MALTS degree structure
This information pertains to full-time students. Part-time students should consult the relevant entry in the MA Handbook and timetable their degree in consultation with the MALTS Convenor.
CORE (THEORY): EN964 Translation Studies in Theory and Practice (Term 1)
CORE (WORKSHOP): EN971 Literary Translation and Creative (Re-)Writing Workshop (Term 2)
or EN9A5 The Practice of Literary Translation (Term 2)
NB: The Core Workshop for 2018-19 will be EN971.
OPTIONAL CORE (Term 1 or Term 2):
The optional core module is an additional "translation-relevant" module of the student's choice, subject to availability in a given academic year and the approval of the MALTS Convenor. Optional core modules might include EN9B3 Stylistics Workshop; EN951 Crossing Borders; EN9B7 Small Press Publishing; EN9A4 Chinese Poetry and the Western Reader; HP903 Caliban's Legacy in the Caribbean; PH9F7 Topics in Philosophy and the Arts; and Critical Theory in Modern Languages. Other translation-themed or translation-related modules in the Department of English and Comparative Literary Studies, the School of Modern Languages and Cultures, the Institute for Advanced Teaching and Learning and the Faculty of Arts may also be appropriate. Students should seek the permission of the module convenor for any modules taken outside the Department of English and Comparative Literary Studies.
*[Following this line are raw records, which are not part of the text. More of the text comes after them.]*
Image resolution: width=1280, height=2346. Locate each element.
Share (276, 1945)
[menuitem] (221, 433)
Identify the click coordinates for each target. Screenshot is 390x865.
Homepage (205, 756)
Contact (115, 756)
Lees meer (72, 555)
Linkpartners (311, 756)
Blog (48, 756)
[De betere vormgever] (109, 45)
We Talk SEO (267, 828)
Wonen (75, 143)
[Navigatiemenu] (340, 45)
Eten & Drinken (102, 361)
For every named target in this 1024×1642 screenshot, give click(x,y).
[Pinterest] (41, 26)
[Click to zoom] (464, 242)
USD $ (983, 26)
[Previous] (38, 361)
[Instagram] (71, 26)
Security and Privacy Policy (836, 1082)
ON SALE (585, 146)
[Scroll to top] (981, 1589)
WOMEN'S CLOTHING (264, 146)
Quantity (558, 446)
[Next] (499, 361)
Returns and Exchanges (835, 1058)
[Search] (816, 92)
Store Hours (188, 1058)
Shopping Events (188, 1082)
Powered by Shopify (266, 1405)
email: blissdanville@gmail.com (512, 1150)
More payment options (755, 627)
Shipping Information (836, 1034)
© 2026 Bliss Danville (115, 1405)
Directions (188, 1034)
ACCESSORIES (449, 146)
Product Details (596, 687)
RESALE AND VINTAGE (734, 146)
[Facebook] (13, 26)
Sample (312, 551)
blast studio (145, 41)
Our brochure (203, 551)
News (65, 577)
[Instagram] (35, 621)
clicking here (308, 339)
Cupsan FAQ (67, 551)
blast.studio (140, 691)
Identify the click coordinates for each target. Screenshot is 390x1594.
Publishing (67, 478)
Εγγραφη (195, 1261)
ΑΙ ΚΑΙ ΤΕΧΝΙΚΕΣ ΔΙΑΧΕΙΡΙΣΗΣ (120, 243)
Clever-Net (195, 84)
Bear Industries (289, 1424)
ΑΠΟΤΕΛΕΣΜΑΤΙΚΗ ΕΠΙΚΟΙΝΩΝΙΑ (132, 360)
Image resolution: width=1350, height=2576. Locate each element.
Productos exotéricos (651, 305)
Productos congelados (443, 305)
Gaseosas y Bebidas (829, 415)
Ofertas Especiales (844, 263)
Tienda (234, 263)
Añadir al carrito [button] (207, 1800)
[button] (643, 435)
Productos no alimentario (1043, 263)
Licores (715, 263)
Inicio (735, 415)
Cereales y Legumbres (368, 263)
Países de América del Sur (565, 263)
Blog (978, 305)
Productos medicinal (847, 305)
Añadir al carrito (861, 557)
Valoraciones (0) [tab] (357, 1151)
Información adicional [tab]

ELECTIVE (Term 1 or Term 2):
The elective may principally be chosen from among any of the modules on offer in the Department of English and Comparative Literary Studies, the School of Modern Languages and Cultures (for those with the relevant language skills), the Institute for Advanced Teaching and Learning and across the Faculty of Arts, but should be approved by the MALTS Convenor and by the module convenor if the module is taken outside the Department of English and Comparative Literary Studies.
INTRODUCTION TO RESEARCH METHODS (Term 1):
This is a compulsory, non-assessed seminar series on research skills and methods.
DISSERTATION (Terms 2, 3 and Summer):
Students have the option of writing either a conventional dissertation on a topic related to literary translation or of undertaking a dissertation in the form of a literary translation (e.g. an extract from a novel, a short story or stories, a selection of poems, an extract from a work of literary non-fiction) accompanied by an extended commentary.